» Given task: Rewrite the items from the line with "Expand the Stock Screener dropdown arrow" up to and including the line with "coord(1678,750)", putting "UI agent" wherever "GUI agent" appears and changing nothing else.

━━━ Data lines ━━━

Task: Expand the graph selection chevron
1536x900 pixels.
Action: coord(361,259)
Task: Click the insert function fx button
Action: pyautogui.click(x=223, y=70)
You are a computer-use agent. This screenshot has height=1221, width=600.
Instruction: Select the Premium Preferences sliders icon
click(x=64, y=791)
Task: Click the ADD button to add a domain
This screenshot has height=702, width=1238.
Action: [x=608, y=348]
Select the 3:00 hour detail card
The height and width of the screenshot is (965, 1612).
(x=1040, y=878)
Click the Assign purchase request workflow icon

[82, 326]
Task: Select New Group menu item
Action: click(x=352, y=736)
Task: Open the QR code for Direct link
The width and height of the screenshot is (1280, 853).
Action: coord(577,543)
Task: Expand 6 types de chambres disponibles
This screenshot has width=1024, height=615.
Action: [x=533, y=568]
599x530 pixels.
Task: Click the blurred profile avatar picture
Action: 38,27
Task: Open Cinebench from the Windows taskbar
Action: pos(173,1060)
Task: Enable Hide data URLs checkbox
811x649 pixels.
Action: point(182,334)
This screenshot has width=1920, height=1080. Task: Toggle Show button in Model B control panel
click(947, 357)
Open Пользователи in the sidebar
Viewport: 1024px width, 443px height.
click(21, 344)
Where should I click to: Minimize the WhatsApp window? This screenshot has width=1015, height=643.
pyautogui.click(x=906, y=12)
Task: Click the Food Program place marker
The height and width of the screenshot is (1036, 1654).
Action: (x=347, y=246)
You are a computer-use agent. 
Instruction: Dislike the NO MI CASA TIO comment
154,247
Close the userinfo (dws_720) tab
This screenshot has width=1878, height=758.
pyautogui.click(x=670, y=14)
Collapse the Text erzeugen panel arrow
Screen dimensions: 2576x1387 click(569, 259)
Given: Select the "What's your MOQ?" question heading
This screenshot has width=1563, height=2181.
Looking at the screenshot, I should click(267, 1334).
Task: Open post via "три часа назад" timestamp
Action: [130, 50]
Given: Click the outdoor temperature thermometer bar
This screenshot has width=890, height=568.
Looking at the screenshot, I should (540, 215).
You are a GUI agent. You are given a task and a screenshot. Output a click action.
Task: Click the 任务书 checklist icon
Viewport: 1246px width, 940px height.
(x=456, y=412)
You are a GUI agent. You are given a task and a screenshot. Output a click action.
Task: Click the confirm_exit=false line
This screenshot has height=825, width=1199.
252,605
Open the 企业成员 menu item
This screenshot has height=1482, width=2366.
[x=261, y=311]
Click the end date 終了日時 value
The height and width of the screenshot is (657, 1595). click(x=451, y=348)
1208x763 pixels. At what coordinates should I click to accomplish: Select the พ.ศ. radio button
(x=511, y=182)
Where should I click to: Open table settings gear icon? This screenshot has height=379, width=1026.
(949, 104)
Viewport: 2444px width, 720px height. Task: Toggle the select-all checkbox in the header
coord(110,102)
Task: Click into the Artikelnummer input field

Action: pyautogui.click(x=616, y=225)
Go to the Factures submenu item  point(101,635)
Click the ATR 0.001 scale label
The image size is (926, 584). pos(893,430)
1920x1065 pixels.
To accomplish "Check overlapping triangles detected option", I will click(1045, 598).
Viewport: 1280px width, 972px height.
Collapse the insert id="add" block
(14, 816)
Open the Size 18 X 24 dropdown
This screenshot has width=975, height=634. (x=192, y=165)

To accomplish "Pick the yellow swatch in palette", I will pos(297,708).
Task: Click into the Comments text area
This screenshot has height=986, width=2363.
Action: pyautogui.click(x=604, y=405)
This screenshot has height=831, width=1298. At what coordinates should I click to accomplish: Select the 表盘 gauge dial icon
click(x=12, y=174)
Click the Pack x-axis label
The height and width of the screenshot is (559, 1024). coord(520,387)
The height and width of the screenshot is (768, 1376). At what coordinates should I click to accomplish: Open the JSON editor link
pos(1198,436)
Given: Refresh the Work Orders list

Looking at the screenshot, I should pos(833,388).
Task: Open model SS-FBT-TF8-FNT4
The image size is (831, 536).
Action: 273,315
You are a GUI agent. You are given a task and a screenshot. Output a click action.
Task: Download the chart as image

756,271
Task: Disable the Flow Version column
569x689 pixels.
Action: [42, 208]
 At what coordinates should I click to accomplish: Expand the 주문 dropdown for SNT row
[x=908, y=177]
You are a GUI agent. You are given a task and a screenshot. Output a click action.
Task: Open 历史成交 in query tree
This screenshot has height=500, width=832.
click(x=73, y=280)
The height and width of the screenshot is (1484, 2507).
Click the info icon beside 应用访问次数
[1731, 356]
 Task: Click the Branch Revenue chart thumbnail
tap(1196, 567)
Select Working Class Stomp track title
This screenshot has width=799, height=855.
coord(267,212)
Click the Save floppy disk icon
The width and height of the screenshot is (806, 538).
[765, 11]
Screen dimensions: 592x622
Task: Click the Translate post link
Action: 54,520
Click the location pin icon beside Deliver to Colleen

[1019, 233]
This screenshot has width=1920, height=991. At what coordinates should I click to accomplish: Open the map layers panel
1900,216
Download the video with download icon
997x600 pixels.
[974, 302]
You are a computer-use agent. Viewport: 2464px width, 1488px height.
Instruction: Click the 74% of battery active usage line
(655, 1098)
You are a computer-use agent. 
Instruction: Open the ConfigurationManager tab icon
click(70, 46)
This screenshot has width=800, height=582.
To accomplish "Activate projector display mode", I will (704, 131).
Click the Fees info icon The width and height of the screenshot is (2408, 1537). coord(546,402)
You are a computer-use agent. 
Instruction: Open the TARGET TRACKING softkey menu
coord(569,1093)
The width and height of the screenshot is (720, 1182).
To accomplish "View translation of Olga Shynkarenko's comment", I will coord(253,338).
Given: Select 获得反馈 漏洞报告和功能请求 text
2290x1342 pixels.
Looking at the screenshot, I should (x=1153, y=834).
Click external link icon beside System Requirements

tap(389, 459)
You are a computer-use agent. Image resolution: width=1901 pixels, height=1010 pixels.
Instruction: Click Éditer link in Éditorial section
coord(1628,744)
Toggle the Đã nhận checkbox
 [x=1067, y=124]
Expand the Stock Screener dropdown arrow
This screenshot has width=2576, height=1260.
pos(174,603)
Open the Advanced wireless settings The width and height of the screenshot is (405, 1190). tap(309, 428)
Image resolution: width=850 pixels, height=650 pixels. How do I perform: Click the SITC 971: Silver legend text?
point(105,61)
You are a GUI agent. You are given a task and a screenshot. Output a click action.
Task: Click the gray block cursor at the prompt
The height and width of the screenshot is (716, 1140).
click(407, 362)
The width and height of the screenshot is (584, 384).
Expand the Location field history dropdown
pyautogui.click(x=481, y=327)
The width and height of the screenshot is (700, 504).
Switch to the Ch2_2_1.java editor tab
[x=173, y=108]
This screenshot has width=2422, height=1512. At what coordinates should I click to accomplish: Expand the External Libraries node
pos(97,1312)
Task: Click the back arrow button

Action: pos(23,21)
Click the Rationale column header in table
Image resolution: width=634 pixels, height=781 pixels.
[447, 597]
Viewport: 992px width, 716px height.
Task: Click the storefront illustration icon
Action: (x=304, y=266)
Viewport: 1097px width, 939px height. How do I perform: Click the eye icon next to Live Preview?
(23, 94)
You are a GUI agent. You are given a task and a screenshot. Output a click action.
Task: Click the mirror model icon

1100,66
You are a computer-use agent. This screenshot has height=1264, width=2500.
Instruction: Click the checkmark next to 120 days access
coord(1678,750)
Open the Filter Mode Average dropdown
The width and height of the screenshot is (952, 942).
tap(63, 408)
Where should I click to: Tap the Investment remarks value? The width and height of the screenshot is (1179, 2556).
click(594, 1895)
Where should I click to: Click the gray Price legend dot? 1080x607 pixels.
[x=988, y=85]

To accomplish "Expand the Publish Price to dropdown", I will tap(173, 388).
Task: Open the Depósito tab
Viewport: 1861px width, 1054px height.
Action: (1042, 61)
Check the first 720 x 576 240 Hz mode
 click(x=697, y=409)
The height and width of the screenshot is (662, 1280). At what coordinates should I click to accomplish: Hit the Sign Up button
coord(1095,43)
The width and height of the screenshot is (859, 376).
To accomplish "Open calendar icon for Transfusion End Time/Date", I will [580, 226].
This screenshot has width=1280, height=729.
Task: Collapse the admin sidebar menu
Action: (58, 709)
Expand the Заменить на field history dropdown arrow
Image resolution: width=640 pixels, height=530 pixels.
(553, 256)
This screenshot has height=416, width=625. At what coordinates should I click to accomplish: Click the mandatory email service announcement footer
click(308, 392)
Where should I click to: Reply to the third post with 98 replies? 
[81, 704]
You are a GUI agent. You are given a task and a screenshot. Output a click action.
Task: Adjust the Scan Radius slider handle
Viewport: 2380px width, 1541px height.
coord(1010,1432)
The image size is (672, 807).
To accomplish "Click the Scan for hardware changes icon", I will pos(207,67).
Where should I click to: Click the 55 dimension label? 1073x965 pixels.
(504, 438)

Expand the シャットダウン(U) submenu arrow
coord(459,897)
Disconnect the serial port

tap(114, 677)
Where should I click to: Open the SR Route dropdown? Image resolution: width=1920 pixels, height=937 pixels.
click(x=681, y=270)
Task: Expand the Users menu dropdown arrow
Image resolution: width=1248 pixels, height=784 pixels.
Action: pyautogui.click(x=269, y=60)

━━━

» Complete response:
Expand the Stock Screener dropdown arrow
This screenshot has width=2576, height=1260.
pos(174,603)
Open the Advanced wireless settings The width and height of the screenshot is (405, 1190). tap(309, 428)
Image resolution: width=850 pixels, height=650 pixels. How do I perform: Click the SITC 971: Silver legend text?
point(105,61)
You are a UI agent. You are given a task and a screenshot. Output a click action.
Task: Click the gray block cursor at the prompt
The height and width of the screenshot is (716, 1140).
click(407, 362)
The width and height of the screenshot is (584, 384).
Expand the Location field history dropdown
pyautogui.click(x=481, y=327)
The width and height of the screenshot is (700, 504).
Switch to the Ch2_2_1.java editor tab
[x=173, y=108]
This screenshot has width=2422, height=1512. At what coordinates should I click to accomplish: Expand the External Libraries node
pos(97,1312)
Task: Click the back arrow button

Action: pos(23,21)
Click the Rationale column header in table
Image resolution: width=634 pixels, height=781 pixels.
[447, 597]
Viewport: 992px width, 716px height.
Task: Click the storefront illustration icon
Action: (x=304, y=266)
Viewport: 1097px width, 939px height. How do I perform: Click the eye icon next to Live Preview?
(23, 94)
You are a UI agent. You are given a task and a screenshot. Output a click action.
Task: Click the mirror model icon

1100,66
You are a computer-use agent. This screenshot has height=1264, width=2500.
Instruction: Click the checkmark next to 120 days access
coord(1678,750)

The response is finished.